El arranque del metraje genera grandes expectativas. Con un aura que recuerda a The Witch de Robert Eggers, las escenas en la cabaña dibujan grandes claroscuros generando una atmósfera tenebrista. Se percibe el sudor, la suciedad, el ambiente cargado y cerrado. Los sentidos se escapan del paraje y se vuelve sensorial. La puesta en escena habla del presente de este hombre, pero sobre todo, de su pasado. Nadie puede encontrarle y la calma y soledad que transmite ayuda a generar una atmósfera cargada de tensión. De tal manera, el culmen llega con el ataque cuando, usando claves de terror, se pacta un tono que no será resuelto en la película.

De un inicio soez con ambiente cargado, se pasa a un tono ligero, retratando a Portland desde los lugares más lujosos a los más clandestinos. De un sótano que pertenecía a un hotel clausurado a un restaurante de alta cocina. Encontrar al cerdo se convierte en road trip. Rob y Amir parecen conocer todos los contactos necesarios para rastrear al animal que fue secuestrado en mitad de la noche. No necesitan ayuda realmente, y la búsqueda aparenta ser una excusa para volver a la ciudad. Entre revelaciones de secretos cada vez más dispares el ermitaño pasa días sin llegar a curar o lavar sus heridas. Mientras tanto, el amigo ocupa su tiempo recordando su traumática infancia y las secuelas que le han dejado a día de hoy sus padres. Todo ello, siempre desarrollándose a través de platos lujosos y elaborados, recordando que la comida es lo realmente importante del metraje.

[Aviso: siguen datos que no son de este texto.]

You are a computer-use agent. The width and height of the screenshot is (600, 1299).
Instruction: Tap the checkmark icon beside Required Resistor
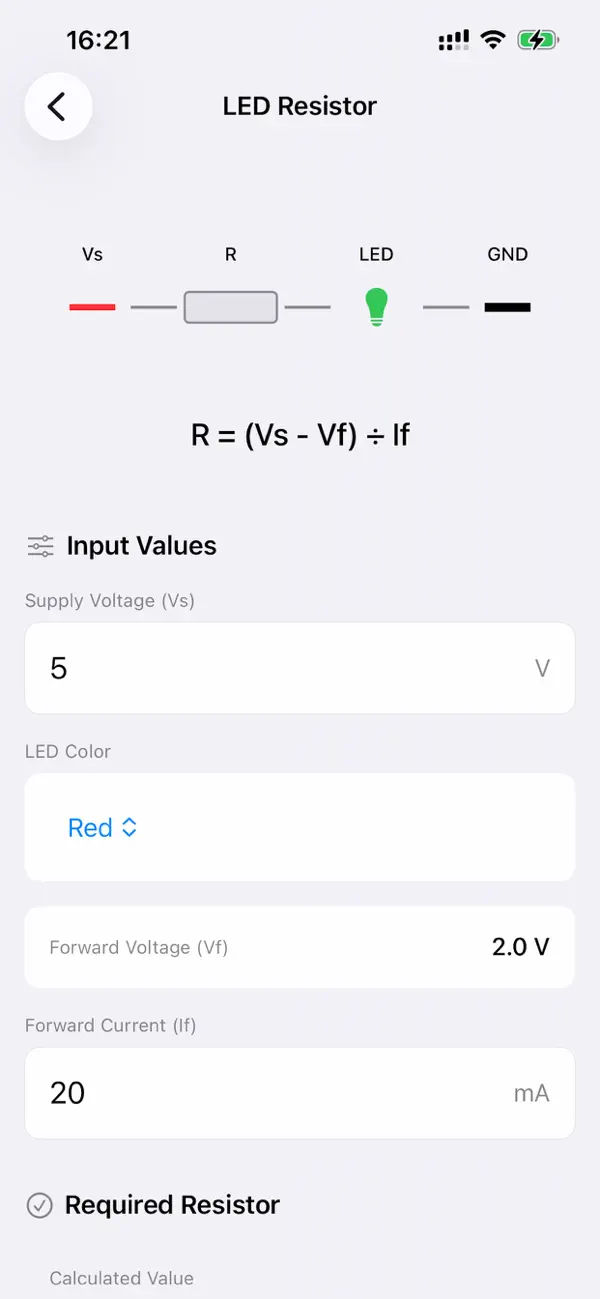pyautogui.click(x=39, y=1205)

De las trufas a las torrijas y de las torrijas a una codorniz. Cada parte está dividida por un manjar que separa los tres actos a través de ejecuciones de platos. Paralelamente, los personajes van captando un discurso cada vez más nihilista a lo Lars Von Trier mientras se escucha de fondo música clásica como Lacrimosa. Acosados por sus pasados, sobrellevan la situación dejando de un lado al cerdo para recordar al espectador que lo importante verdaderamente no es salvarlo. Por momentos, el objetivo es sanarse, superar miedos. En otros, simplemente no hay ninguna motivación. Y aun así, el par de amigos insistirán en encontrar a ese cerdo yendo hasta el final del camino y asumiendo por completo las consecuencias de su viaje.